Copy out every item below word for word, leaving nothing out.

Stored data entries
--------------------------------

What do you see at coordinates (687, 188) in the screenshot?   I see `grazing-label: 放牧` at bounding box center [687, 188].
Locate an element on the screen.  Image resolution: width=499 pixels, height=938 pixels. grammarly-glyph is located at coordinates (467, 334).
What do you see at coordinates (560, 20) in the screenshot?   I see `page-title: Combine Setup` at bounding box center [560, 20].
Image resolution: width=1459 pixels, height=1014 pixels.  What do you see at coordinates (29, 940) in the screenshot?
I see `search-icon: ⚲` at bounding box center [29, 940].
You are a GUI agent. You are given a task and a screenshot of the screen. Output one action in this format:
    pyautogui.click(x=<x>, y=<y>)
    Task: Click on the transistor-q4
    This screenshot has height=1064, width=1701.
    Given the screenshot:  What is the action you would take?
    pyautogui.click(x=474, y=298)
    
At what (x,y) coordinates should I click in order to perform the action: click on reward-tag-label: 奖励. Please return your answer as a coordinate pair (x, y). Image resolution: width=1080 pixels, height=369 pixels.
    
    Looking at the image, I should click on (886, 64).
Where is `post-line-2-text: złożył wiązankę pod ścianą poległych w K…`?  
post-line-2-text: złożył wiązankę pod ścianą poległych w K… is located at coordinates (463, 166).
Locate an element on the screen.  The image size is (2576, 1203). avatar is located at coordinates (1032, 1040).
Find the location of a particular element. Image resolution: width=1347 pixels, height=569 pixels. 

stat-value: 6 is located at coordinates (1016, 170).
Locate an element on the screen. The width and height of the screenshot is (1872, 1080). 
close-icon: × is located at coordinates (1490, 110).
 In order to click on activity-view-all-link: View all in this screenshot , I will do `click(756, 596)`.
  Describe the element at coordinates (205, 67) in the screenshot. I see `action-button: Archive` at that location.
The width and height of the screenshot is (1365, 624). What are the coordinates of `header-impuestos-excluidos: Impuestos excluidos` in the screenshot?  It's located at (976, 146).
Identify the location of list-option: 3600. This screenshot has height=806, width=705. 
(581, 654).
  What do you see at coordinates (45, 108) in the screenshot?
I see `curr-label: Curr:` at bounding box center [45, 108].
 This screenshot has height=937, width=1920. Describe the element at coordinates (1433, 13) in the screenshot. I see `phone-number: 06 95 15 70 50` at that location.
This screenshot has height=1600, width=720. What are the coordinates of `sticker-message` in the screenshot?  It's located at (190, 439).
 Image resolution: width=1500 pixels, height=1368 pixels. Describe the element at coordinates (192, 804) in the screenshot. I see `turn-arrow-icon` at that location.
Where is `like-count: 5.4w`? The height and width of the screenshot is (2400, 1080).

--------------------------------

• Worked solution:
What do you see at coordinates (687, 188) in the screenshot?   I see `grazing-label: 放牧` at bounding box center [687, 188].
Locate an element on the screen.  Image resolution: width=499 pixels, height=938 pixels. grammarly-glyph is located at coordinates (467, 334).
What do you see at coordinates (560, 20) in the screenshot?   I see `page-title: Combine Setup` at bounding box center [560, 20].
Image resolution: width=1459 pixels, height=1014 pixels.  What do you see at coordinates (29, 940) in the screenshot?
I see `search-icon: ⚲` at bounding box center [29, 940].
You are a GUI agent. You are given a task and a screenshot of the screen. Output one action in this format:
    pyautogui.click(x=<x>, y=<y>)
    Task: Click on the transistor-q4
    This screenshot has height=1064, width=1701.
    Given the screenshot:  What is the action you would take?
    pyautogui.click(x=474, y=298)
    
At what (x,y) coordinates should I click in order to perform the action: click on reward-tag-label: 奖励. Please return your answer as a coordinate pair (x, y). Image resolution: width=1080 pixels, height=369 pixels.
    
    Looking at the image, I should click on (886, 64).
Where is `post-line-2-text: złożył wiązankę pod ścianą poległych w K…`?  
post-line-2-text: złożył wiązankę pod ścianą poległych w K… is located at coordinates (463, 166).
Locate an element on the screen.  The image size is (2576, 1203). avatar is located at coordinates (1032, 1040).
Find the location of a particular element. Image resolution: width=1347 pixels, height=569 pixels. 

stat-value: 6 is located at coordinates (1016, 170).
Locate an element on the screen. The width and height of the screenshot is (1872, 1080). 
close-icon: × is located at coordinates (1490, 110).
 In order to click on activity-view-all-link: View all in this screenshot , I will do `click(756, 596)`.
  Describe the element at coordinates (205, 67) in the screenshot. I see `action-button: Archive` at that location.
The width and height of the screenshot is (1365, 624). What are the coordinates of `header-impuestos-excluidos: Impuestos excluidos` in the screenshot?  It's located at (976, 146).
Identify the location of list-option: 3600. This screenshot has height=806, width=705. 
(581, 654).
  What do you see at coordinates (45, 108) in the screenshot?
I see `curr-label: Curr:` at bounding box center [45, 108].
 This screenshot has height=937, width=1920. Describe the element at coordinates (1433, 13) in the screenshot. I see `phone-number: 06 95 15 70 50` at that location.
This screenshot has height=1600, width=720. What are the coordinates of `sticker-message` in the screenshot?  It's located at (190, 439).
 Image resolution: width=1500 pixels, height=1368 pixels. Describe the element at coordinates (192, 804) in the screenshot. I see `turn-arrow-icon` at that location.
Where is `like-count: 5.4w`? The height and width of the screenshot is (2400, 1080).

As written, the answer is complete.